A couple of years ago I toyed with the idea of installing WhatsApp, Facebook’s recent $19bn acquisition. But no one over the age of thirty was using WhatsApp. Sure I could install it but it would be a bit like being the owner of the first telephone, who would I call? Facebook didn’t buy WhatsApp for its technology – Zuckerberg has previous for brazenly ripping off other companies’ ideas – but for its meta-data; all that lovely privacy-invading data connecting one person’s address book with umpteen others’.

Instagram and Facebook

Instagram is a vaguely engaging social app that allows you to tweak your photos until they look suitably old and crap. It was “fun” for about two weeks until it was bought by Facebook. As with WhatsApp, it’s not the technology that piqued Facebook’s cheque book interest but the chance to rummage around numerous address books willy-nilly.

Nest and Google

The Nest thermostat looks great, in a late noughties kind of way. It’s a very tempting product but the energy savings from spending 300 quid on a thermostat ran into negative territory for most households. It’s a good job that the economics don’t add up because Nest was acquired by Google, who basically want to line up enough mug punters to re-enact 1984 on an industrial scale.

Waze and Google

Traffic dodging app Waze was a GPS navigation system with a few innovative social features. Waze got bought by Google to further its plans for global domination.

Carpetbagging

The mergers and acquisitions cycle manifests itself differently in other industries. My first savings account was with the Britannia Building Society. It was opened for me shortly after I was born.
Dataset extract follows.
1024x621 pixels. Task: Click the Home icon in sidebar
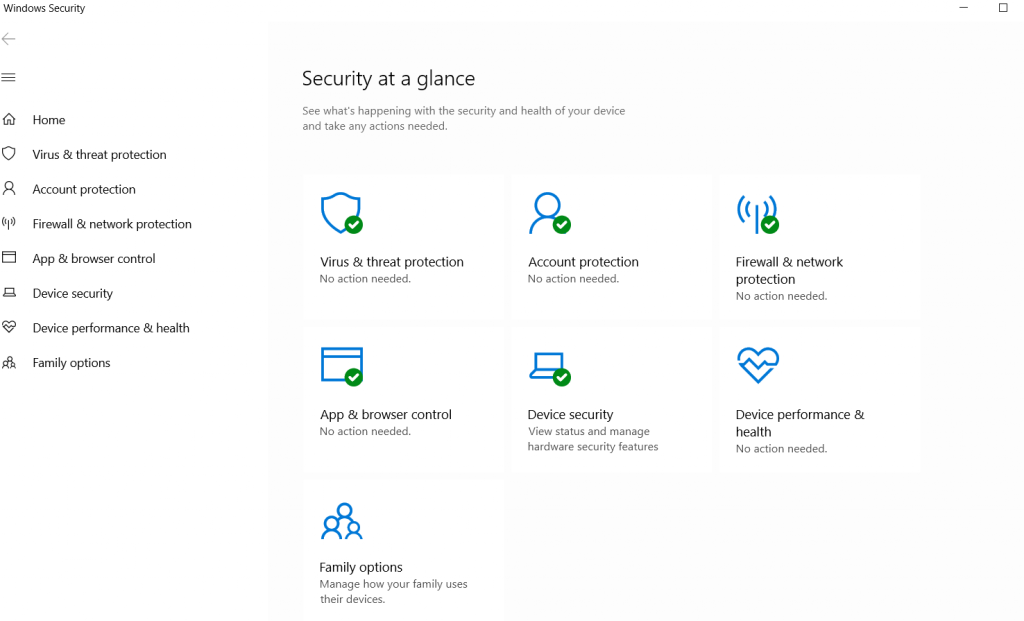pyautogui.click(x=9, y=120)
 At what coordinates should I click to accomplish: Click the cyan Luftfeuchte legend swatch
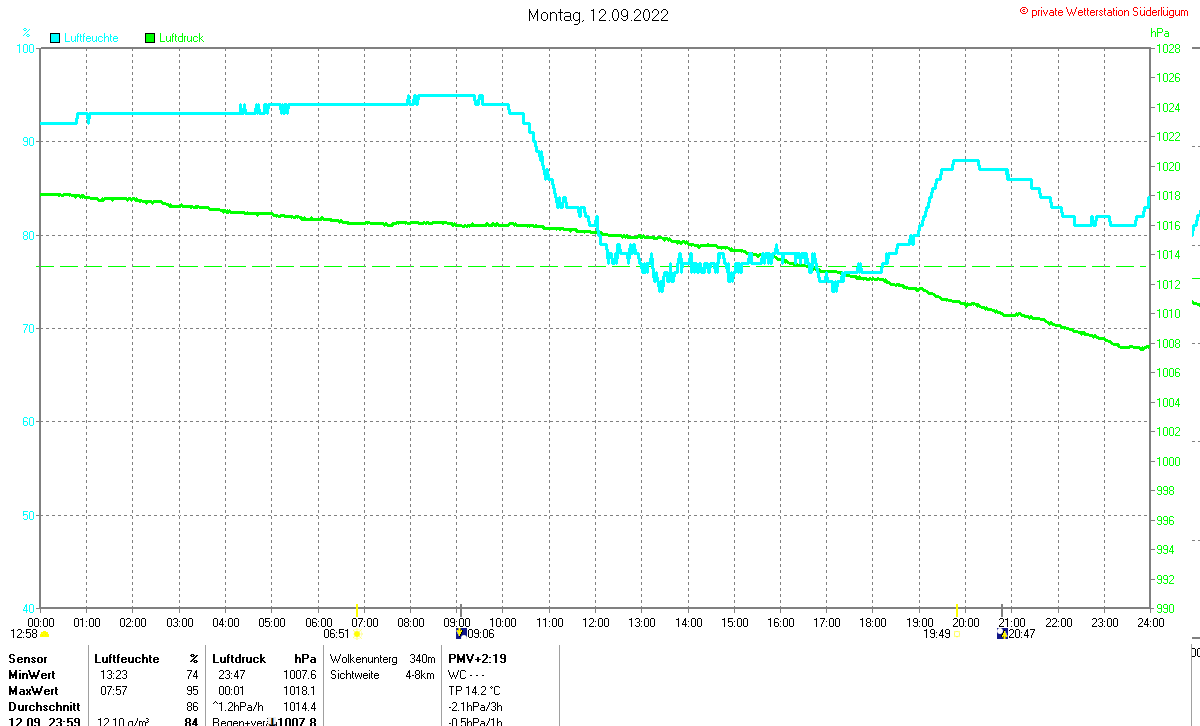click(x=55, y=38)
The idiots that ran that society subsequently wrote to me to notify me that in order to prevent me carpetbagging the society that I had been a member of for 20 years, they were closing my account as it didn’t have enough money in it. I’m free to describe the management of Britannia as idiots as their ineptitude managed to drive a social business that had lasted well over 100 years into the ground and the arms of the Co-operative Bank. Face-savingly it was called a “merger”. In its turn, that merger brought the Co-operative Bank to its knees. Uniquely, and somewhat surprisingly given that the sector in which it operates is fuelled on hubris, Bolivian marching powder and booze, the very mention of the name “Co-operative Bank” now invokes imagery of vulture funds, crystal meth and rent boys.

Exceptions to the rule

There are always exceptions. Evernote and Dropbox appear to be looking at steady rather than spectacular growth. Which is pretty boring and certainly not newsworthy.

Exceptions to the exceptions to the rule

However, if ever there was a time when someone should have been taking the money and running, it was when Google offered around $5bn for daily deals outfit Groupon in 2010. Even today, everything about Groupon’s business proposition screams smoke and mirrors, with a focus on increasing perceived company value above all else. Unless, of course, you find value in getting a 50% discount on the opportunity to queue for half an hour to eat a meal that you don’t really want in a room filled with other similarly-minded cheapskates. On a Monday night.